● Directions for this task: Reproduce the data exactly.

Items from a data source
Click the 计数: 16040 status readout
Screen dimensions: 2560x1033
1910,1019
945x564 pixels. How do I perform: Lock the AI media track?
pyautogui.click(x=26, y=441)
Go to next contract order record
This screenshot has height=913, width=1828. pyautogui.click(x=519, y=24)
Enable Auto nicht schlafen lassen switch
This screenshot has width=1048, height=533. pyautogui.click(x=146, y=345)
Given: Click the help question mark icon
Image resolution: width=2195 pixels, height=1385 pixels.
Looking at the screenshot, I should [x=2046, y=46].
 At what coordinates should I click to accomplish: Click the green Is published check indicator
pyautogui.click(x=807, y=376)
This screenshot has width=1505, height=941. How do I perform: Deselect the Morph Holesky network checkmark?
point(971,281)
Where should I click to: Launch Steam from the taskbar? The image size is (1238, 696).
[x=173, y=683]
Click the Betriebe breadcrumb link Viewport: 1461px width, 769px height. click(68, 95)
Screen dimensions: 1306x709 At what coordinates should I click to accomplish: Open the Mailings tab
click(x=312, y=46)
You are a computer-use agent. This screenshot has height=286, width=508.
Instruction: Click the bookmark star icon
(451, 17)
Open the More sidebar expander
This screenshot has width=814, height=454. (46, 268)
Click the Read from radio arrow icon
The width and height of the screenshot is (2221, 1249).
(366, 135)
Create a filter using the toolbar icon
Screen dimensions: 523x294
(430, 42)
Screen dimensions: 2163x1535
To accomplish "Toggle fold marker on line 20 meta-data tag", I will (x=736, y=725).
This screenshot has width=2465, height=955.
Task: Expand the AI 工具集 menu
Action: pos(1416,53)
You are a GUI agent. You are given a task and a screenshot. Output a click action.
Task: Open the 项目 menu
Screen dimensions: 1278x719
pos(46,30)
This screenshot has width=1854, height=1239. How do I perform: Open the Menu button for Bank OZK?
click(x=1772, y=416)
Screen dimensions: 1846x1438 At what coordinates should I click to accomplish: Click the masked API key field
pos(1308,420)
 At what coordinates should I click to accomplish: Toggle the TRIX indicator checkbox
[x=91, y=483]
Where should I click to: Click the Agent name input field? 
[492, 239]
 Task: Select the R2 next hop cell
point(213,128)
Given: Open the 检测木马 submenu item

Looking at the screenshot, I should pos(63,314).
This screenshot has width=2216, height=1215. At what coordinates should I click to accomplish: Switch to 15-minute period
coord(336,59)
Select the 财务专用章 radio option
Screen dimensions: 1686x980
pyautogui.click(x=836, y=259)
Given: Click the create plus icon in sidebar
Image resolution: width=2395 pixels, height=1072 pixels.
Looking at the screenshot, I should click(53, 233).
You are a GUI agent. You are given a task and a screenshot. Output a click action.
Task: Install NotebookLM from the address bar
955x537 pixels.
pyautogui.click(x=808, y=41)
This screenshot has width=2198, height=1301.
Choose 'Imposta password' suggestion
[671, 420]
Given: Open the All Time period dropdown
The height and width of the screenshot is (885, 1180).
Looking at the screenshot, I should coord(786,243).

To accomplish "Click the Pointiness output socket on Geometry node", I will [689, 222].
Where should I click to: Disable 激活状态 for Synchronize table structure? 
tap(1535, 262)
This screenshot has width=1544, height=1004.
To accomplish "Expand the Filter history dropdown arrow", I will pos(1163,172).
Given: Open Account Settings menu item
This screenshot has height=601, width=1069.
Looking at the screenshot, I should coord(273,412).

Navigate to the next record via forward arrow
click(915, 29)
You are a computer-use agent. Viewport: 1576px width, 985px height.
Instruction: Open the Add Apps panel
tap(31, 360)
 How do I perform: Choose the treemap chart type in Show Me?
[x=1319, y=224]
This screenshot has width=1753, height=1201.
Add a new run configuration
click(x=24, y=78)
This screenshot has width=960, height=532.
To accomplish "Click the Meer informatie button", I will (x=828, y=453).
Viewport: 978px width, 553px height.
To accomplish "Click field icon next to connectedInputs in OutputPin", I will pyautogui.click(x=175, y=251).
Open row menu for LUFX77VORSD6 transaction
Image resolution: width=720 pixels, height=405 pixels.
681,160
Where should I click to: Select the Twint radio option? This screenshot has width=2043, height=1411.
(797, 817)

● Written solution:
Click the 计数: 16040 status readout
Screen dimensions: 2560x1033
1910,1019
945x564 pixels. How do I perform: Lock the AI media track?
pyautogui.click(x=26, y=441)
Go to next contract order record
This screenshot has height=913, width=1828. pyautogui.click(x=519, y=24)
Enable Auto nicht schlafen lassen switch
This screenshot has width=1048, height=533. pyautogui.click(x=146, y=345)
Given: Click the help question mark icon
Image resolution: width=2195 pixels, height=1385 pixels.
Looking at the screenshot, I should [x=2046, y=46].
 At what coordinates should I click to accomplish: Click the green Is published check indicator
pyautogui.click(x=807, y=376)
This screenshot has width=1505, height=941. How do I perform: Deselect the Morph Holesky network checkmark?
point(971,281)
Where should I click to: Launch Steam from the taskbar? The image size is (1238, 696).
[x=173, y=683]
Click the Betriebe breadcrumb link Viewport: 1461px width, 769px height. click(68, 95)
Screen dimensions: 1306x709 At what coordinates should I click to accomplish: Open the Mailings tab
click(x=312, y=46)
You are a computer-use agent. This screenshot has height=286, width=508.
Instruction: Click the bookmark star icon
(451, 17)
Open the More sidebar expander
This screenshot has width=814, height=454. (46, 268)
Click the Read from radio arrow icon
The width and height of the screenshot is (2221, 1249).
(366, 135)
Create a filter using the toolbar icon
Screen dimensions: 523x294
(430, 42)
Screen dimensions: 2163x1535
To accomplish "Toggle fold marker on line 20 meta-data tag", I will (x=736, y=725).
This screenshot has width=2465, height=955.
Task: Expand the AI 工具集 menu
Action: pos(1416,53)
You are a GUI agent. You are given a task and a screenshot. Output a click action.
Task: Open the 项目 menu
Screen dimensions: 1278x719
pos(46,30)
This screenshot has width=1854, height=1239. How do I perform: Open the Menu button for Bank OZK?
click(x=1772, y=416)
Screen dimensions: 1846x1438 At what coordinates should I click to accomplish: Click the masked API key field
pos(1308,420)
 At what coordinates should I click to accomplish: Toggle the TRIX indicator checkbox
[x=91, y=483]
Where should I click to: Click the Agent name input field? 
[492, 239]
 Task: Select the R2 next hop cell
point(213,128)
Given: Open the 检测木马 submenu item

Looking at the screenshot, I should pos(63,314).
This screenshot has width=2216, height=1215. At what coordinates should I click to accomplish: Switch to 15-minute period
coord(336,59)
Select the 财务专用章 radio option
Screen dimensions: 1686x980
pyautogui.click(x=836, y=259)
Given: Click the create plus icon in sidebar
Image resolution: width=2395 pixels, height=1072 pixels.
Looking at the screenshot, I should click(53, 233).
You are a GUI agent. You are given a task and a screenshot. Output a click action.
Task: Install NotebookLM from the address bar
955x537 pixels.
pyautogui.click(x=808, y=41)
This screenshot has width=2198, height=1301.
Choose 'Imposta password' suggestion
[671, 420]
Given: Open the All Time period dropdown
The height and width of the screenshot is (885, 1180).
Looking at the screenshot, I should coord(786,243).

To accomplish "Click the Pointiness output socket on Geometry node", I will [689, 222].
Where should I click to: Disable 激活状态 for Synchronize table structure? 
tap(1535, 262)
This screenshot has width=1544, height=1004.
To accomplish "Expand the Filter history dropdown arrow", I will pos(1163,172).
Given: Open Account Settings menu item
This screenshot has height=601, width=1069.
Looking at the screenshot, I should coord(273,412).

Navigate to the next record via forward arrow
click(915, 29)
You are a computer-use agent. Viewport: 1576px width, 985px height.
Instruction: Open the Add Apps panel
tap(31, 360)
 How do I perform: Choose the treemap chart type in Show Me?
[x=1319, y=224]
This screenshot has width=1753, height=1201.
Add a new run configuration
click(x=24, y=78)
This screenshot has width=960, height=532.
To accomplish "Click the Meer informatie button", I will (x=828, y=453).
Viewport: 978px width, 553px height.
To accomplish "Click field icon next to connectedInputs in OutputPin", I will pyautogui.click(x=175, y=251).
Open row menu for LUFX77VORSD6 transaction
Image resolution: width=720 pixels, height=405 pixels.
681,160
Where should I click to: Select the Twint radio option? This screenshot has width=2043, height=1411.
(797, 817)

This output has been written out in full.